◆ Written request
Can you carry on the commentary below about Brexit and Scotland's place under Westminster, picking up after its final sentence?

◆ Page text
begin
Mr Russell was appearing before a Holyrood committee as Ms Sturgeon travelled to London for talks with the PM

Fancy a bout of constitutional wrangling? No, not Brexit, for once. But its aftermath, if such a bizarre, outré concept can be envisaged.

Mike Russell, Scotland's Minister for Mitigating Brexit, gently floated the notion at a session of Holyrood's finance committee this morning.

The convener's eyes instantly flamed with fascination. But then it was Adam Tomkins in the chair - and he was formerly a professor of constitutional law. So he can be forgiven his fervour.

And the notion? That Brexit has exposed a fundamental flaw in the current constitutional set-up of the devolved UK. Affecting, in Mr Russell's repeated phrase, the four countries of these islands.

In essence, Mr Russell was offering a theoretical and philosophical counterpoint to the problem which has confronted Nicola Sturgeon in London today.

The offer of Brexit talks from the Prime Minister was initially directed solely at the Leader of the Opposition, Jeremy Corbyn. Ms Sturgeon is now to have a meeting with the PM, but only as an afterthought.

From a Number 10 perspective, one can understand the thinking, to some extent. Theresa May does not need dialogue. She does not need solace (or, rather, she does, but not from opposition leaders.) She needs votes. Votes in the Commons.

For more than two years, she expected those votes to come from her own backbenchers and from her costly chums in the DUP.

She has now, apparently, concluded that that strategy has comprehensively failed. And so she seeks to replicate 1973 when Britain joined the Common Market partly as a consequence of cross-party co-operation between sectors of the Conservative and Labour parties.

Media caption,

What would a no-deal Brexit mean for your summer holiday?

Her pitch to Jeremy Corbyn is not because she likes his beard or hopes to prevent him being used as target practice. This is a question of arithmetic. She needs enough votes to replace the Salons des Refusés behind her and from Northern Ireland.

Without the official opposition, she doesn't have a hope of winning in the Commons. Hence the pitch to Jeremy Corbyn. Hence the temporary side-lining of Nicola Sturgeon.

But, in a thoughtful section at the close of his evidence today, Mike Russell argued that Scotland is side-lined more generally within a system where Westminster is supreme.

You will recall Enoch Powell's dictum that "power devolved is power retained". (Incidentally, were he still alive, he would currently have substantial new material to exemplify his other comment, to the effect that all political careers end in failure. But no matter.)

Powell was, in sum, anticipating today's constitutional fact that Westminster remains sovereign, whatever is set out in the Scotland Act 1998.
end
◆ Source data
begin
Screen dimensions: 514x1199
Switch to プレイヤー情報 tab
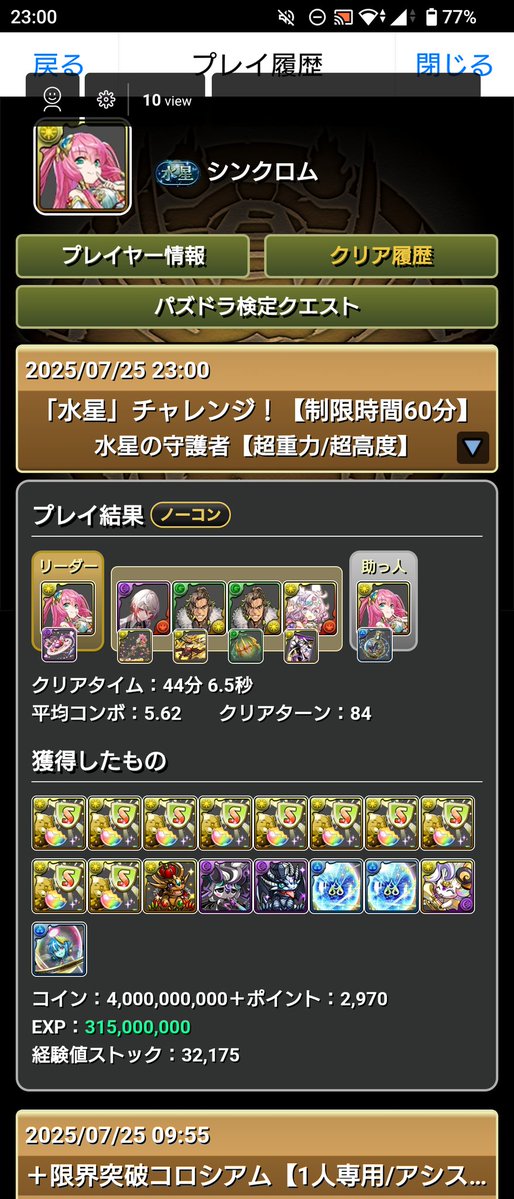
end
◆ In response
Westminster can legislate as it chooses. The Sewel Convention is just that - a Convention. It is not, as the Supreme Court reminded us, justiciable. Westminster could even abolish the Scottish Parliament, although politically that is presently unthinkable.

But Mr Russell's pitch was more subtle. He argued that the discussions and negotiations over Brexit had exposed a fundamental, intrinsic problem.

Scotland, he said, had been repeatedly and systematically ignored, despite having devolved responsibility for issues potentially affected by Brexit, such as the health service and aspects of the economy.

Disputes, he averred, were simply brushed aside by Westminster and Whitehall, leaving Scottish Ministers thwarted and frustrated.

What was needed was a justiciable system for dealing with such disputes, as existed between the member states of the European Union.

Such a system, however, was simply not feasible in the UK, given the fact of Westminster sovereignty. As things stood, there was only one conceivable winner, as the dispute over powers returning from the EU had amply demonstrated.

Mr Russell added that this matter was due to be discussed by an Inter Governmental Review. Although he noted, wryly and accurately, that it was unlikely to command much attention during the present crisis.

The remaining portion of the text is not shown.